WORK REQUEST: Write out exactly the lines from the one that contains "Task: Toggle the" down to the last line of the material below, keeping both ends and omitting pictures.

DATA UNDER STUDY:
* * *

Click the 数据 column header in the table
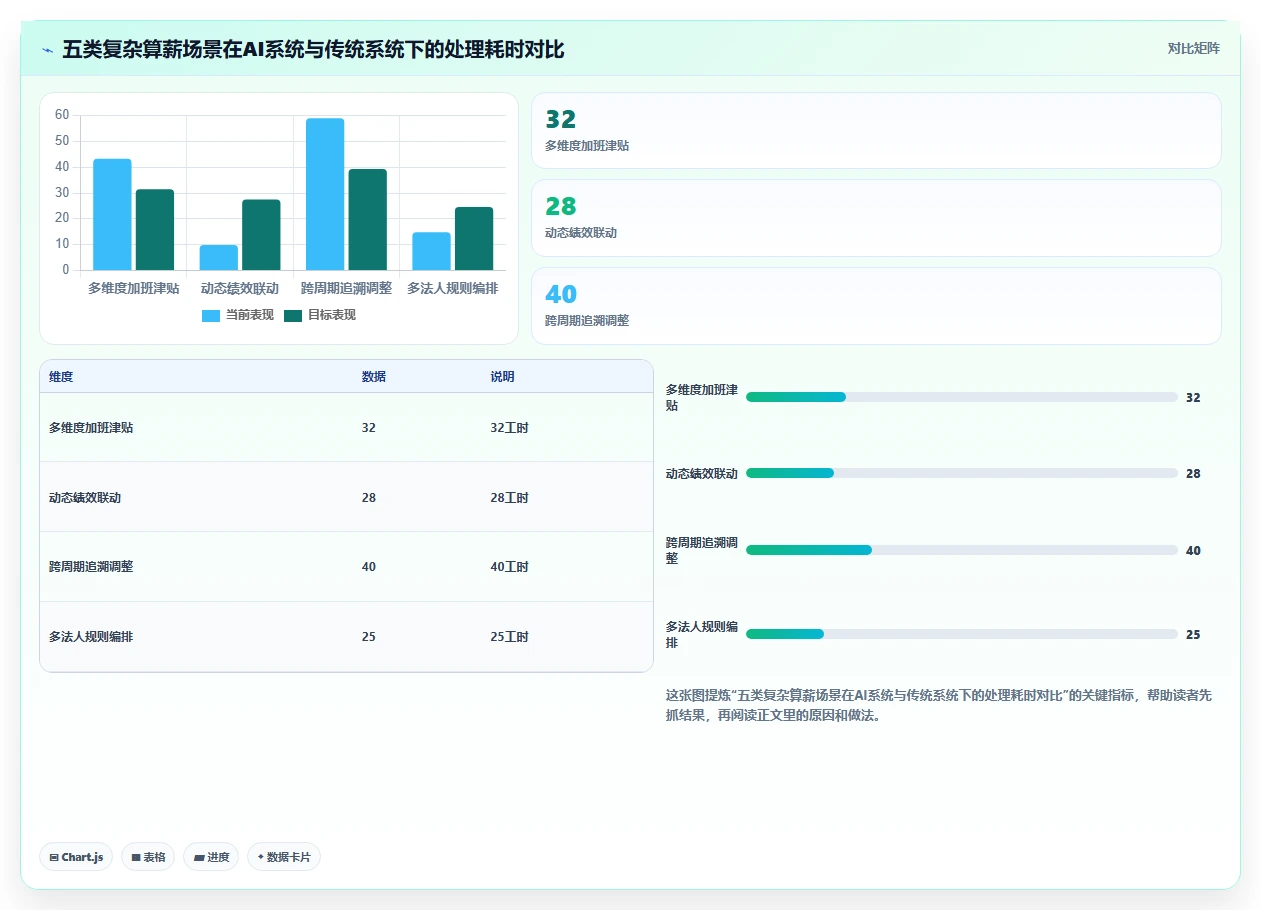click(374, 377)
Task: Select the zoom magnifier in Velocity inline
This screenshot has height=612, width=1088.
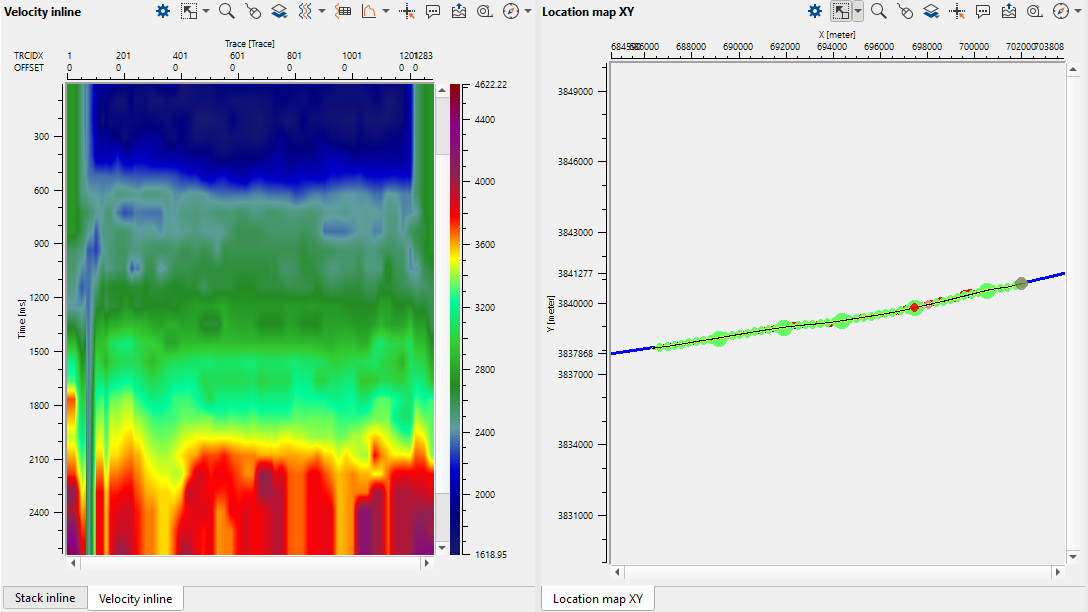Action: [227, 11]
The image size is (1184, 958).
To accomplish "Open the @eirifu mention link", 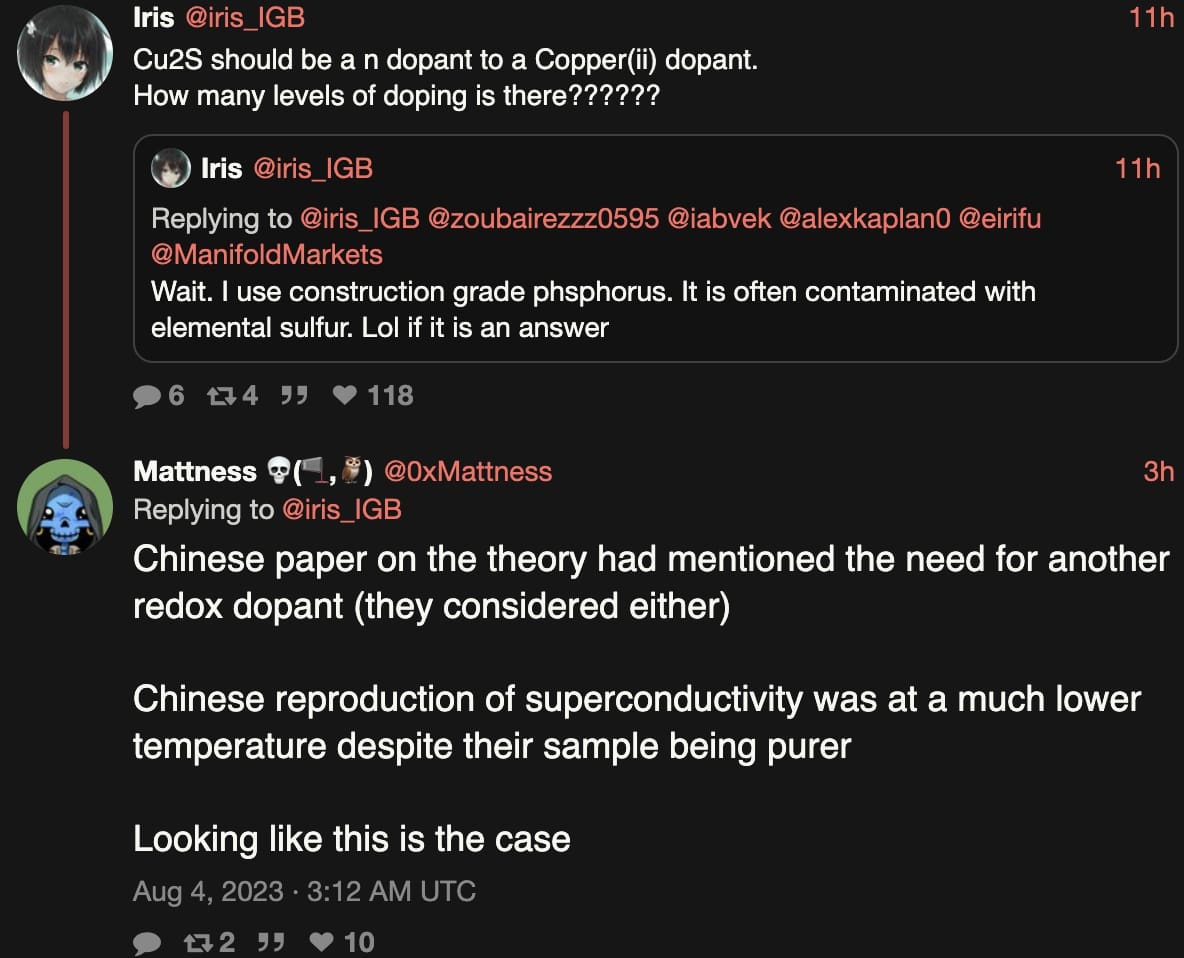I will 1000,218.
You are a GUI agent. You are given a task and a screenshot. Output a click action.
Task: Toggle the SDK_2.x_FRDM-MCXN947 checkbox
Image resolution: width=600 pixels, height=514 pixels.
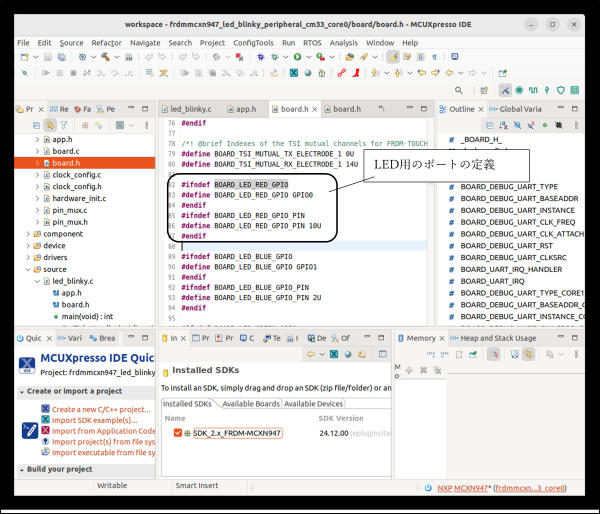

* * *

FINISHED EXERCISE:
Task: Toggle the SDK_2.x_FRDM-MCXN947 checkbox
Image resolution: width=600 pixels, height=514 pixels.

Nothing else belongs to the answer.